Unfortunately, the site – now called Muskoka Centre – suffered from outdated infrastructure and low staff to patient ratios. This resulted in a number of incidents of staff violence against the patients and in the early 1990’s a class action lawsuit, thankfully, brought the institution to its final days. It was closed for good in 1994.
The property has remained vacant since; although the police use the facility to train police dogs and for SWAT training. Between the sheer age of the facility combined with the lack of care through years of brutal Ontario winters and vandalism by the public the property is now condemned.
Its said that many people have been caught and charged with trespassing for entering the property.
As of 2020 this site was up for sale.
Team experiences are located at the bottom of this section.
There’s not a lot of accounts of paranormal activity at this location. Probably due to the lack of ease in accessing the site.
Based on the mortality rate of tuberculosis and level of activity at other sites like Tranquille Sanatorium in British Columbia and Waverly Hills Sanatorium in Kentucky the likelihood of such activity is high. On the other hand, it has been suggested that many of the terminal cases were sent home from here before the disease ended their lives – if that happened here it would be a unique case in sanatorium history.

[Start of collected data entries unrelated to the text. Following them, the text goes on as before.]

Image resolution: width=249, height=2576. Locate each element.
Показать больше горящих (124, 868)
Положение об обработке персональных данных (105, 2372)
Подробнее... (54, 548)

Reported Activity: a few reports of apparitions of former patients; disembodied voices; electrical disturbances; shadow figures; cold spots; objects moving on their own; phantom footsteps; light anomalies; unexplained noises and feelings of being watched and not being alone.
A general feeling of uneasiness has also been reported here.
Most of the reports of paranormal activity are in the main building and almost always on the mid and upper floors – this especially true of feeling of uneasiness and anxiety.
The majority of the paranormal activity certainly does take place in the 3 wing main building.
Activity began very subtlety and quickly ramped up: apparitions of former patients moving in the woods (we saw no apparitions in the buildings); disembodied whispers and voices from inside the main building; phantom footsteps from inside the main building; unexplained noises inside the buildings including many knocks and scratching noises and a near constant feeling being watched by something unseen.